*** Excerpted passage ***
Thursday Roundup: Food Waste

Rural women face tough challenges • Protecting Access to Rural Therapy Services • Rural Chinese children being left behind • Minnesota raises millions for rural heart-attack treatment


USDA Economic Research Service

FOOD LOSS IN THE UNITED STATES. Nearly a third of the food that made its way into the retail system for human consumption in the United States in 2010 was not eaten, according to the Economic Research Service of USDA. That’s 133 billion pounds of food, worth $161.6 billion. This chart shows the weight of different food varieties that went to waste at the retail or consumer level in 2010. The largest category was dairy products, followed closely by vegetables.


Baby Boomers. The Associated Press has picked up the story of rural America’s population decline, as reported in the Yonder and other media covering rural issues. The article is likely to pop up in a newspaper near you, as a result.

Last month the Economic Research Service of USDA reported that the number of people living in nonmetro areas had declined – the first such drop since the Census started tracking this type of data about a half century ago. ERS says it’s unclear whether the drop is a temporary dip or a long-term trend.

The answer to what’s going to happen with rural population rests with older Americans, said Jason Henderson, associate dean of the Purdue University College of Agriculture.

“What baby boomers do will be key to rural migration and growth,” he said. “Right now, we’re just at the forefront of baby boomers entering retirement age, but many have been delaying retirement.”
*** End of Excerpted passage ***
*** Supplied records ***
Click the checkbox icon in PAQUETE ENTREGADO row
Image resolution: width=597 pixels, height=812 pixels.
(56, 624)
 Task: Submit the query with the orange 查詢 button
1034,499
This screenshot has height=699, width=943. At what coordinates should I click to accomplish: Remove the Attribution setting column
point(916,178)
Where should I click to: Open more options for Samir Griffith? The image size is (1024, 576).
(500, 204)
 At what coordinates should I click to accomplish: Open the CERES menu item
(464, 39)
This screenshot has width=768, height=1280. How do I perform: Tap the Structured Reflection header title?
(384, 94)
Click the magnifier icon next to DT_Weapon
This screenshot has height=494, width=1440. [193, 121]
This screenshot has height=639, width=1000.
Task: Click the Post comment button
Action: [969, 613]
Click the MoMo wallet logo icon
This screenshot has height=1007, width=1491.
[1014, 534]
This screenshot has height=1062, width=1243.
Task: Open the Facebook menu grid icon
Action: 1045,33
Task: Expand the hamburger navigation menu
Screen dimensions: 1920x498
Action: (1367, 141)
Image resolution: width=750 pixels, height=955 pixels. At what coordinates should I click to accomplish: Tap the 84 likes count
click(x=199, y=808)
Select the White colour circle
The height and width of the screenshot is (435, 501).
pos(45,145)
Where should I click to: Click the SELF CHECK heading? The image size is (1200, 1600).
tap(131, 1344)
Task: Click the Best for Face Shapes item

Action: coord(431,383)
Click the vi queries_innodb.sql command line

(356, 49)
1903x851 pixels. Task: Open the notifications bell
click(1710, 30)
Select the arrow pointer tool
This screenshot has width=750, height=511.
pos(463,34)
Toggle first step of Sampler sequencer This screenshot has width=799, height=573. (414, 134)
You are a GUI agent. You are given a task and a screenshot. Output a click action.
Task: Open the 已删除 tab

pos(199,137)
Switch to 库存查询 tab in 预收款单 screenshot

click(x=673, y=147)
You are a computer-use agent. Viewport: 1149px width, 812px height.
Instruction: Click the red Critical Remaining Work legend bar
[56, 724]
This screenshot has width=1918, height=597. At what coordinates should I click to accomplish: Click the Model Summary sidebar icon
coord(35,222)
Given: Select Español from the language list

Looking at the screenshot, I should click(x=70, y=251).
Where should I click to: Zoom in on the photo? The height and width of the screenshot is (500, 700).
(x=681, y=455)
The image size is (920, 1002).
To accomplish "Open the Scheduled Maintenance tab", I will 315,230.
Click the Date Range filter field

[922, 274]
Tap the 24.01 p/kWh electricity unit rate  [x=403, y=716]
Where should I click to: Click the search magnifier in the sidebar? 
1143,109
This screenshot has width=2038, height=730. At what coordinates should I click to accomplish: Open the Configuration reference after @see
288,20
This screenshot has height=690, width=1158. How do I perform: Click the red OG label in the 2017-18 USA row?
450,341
*** End of Supplied records ***
According to the roundup, why is the article on rural America's population decline likely to show up in a local newspaper? Answer in one to three sentences. The entries come from a source separate from the roundup.

- _Exercise response_: The Associated Press has picked up the story of rural America's population decline. As a result, the article is likely to appear in a newspaper near the reader.